El sábado Jonathan llegó a casa de Samuel con una mochila gigante y varias bolsas colgando de los brazos, como si estuviera por instalarse allí de forma indefinida.
Parecía una mudanza.
De hecho, por un instante consideró preguntarle si planeaba quedarse a vivir allí.
—¿Eso es... ropa? —preguntó Samuel, alzando una ceja mientras Jonathan empezaba a desenterrar del fondo de una de las bolsas lo que claramente era una camiseta de fútbol con un escudo que gritaba “pasión irracional”.
—No ropa —respondió Jonathan, con entusiasmo—. ¡Es el uniforme de la gloria! Hoy juega el Manchester United contra el Chelsea. ¡Clásico!

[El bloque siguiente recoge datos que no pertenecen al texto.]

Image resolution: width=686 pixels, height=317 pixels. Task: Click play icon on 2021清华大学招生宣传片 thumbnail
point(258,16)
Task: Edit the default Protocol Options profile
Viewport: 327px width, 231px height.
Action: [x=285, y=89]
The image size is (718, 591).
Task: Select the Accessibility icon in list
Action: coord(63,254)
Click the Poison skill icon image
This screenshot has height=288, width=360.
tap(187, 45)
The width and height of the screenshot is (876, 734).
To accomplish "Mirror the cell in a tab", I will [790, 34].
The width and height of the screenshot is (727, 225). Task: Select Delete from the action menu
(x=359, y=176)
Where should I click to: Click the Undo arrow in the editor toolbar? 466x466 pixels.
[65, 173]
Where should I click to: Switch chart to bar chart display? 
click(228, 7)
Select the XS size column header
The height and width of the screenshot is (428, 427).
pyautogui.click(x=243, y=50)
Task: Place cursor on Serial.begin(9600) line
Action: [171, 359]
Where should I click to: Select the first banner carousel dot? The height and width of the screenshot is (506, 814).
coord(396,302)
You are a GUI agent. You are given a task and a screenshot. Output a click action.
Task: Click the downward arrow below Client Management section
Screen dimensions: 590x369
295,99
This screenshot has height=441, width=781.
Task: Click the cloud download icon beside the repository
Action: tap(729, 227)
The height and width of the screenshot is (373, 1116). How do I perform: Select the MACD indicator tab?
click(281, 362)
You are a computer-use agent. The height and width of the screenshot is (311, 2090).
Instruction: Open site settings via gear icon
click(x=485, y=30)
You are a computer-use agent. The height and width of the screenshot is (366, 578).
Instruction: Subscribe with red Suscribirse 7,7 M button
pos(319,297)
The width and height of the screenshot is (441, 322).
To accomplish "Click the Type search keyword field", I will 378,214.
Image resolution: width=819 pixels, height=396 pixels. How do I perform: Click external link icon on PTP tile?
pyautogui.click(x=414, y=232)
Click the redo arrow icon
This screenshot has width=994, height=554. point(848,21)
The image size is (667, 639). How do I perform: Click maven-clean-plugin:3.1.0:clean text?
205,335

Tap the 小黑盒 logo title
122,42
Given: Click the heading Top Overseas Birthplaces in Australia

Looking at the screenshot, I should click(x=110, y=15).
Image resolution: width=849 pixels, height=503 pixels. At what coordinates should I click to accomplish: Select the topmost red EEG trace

—Clásico sería estar en pijama, disfrutando del sábado en casa —respondió Samuel, que seguía de pie con su elegante abrigo gris y las botas perfectamente lustradas, como un caballero listo para asistir a la ópera, no para ir a gritar goles en un estadio.
—Vamos, al menos dale una oportunidad a la bufanda —dijo Jonathan, sacándola con una reverencia dramática.
—Yo ya tenía mi outfit perfecto —murmuró Samuel, cruzando los brazos mientras sus ojos analizaban la prenda con escepticismo.
Pero Jonathan ya no lo escuchaba. Estaba ocupado sacando de su mochila una gorra pequeña y una bufanda infantil, ambas con los colores rojo y negro del Manchester. Luego se agachó frente a Eleanor con una sonrisa radiante.
—Son de mi infancia —explicó, como si estuviera revelando el secreto—. Tenía más o menos tu edad cuando mi papá me los regaló. Son una reliquia, así que voy a prestártelos hasta que tengas tus propias cosas del equipo.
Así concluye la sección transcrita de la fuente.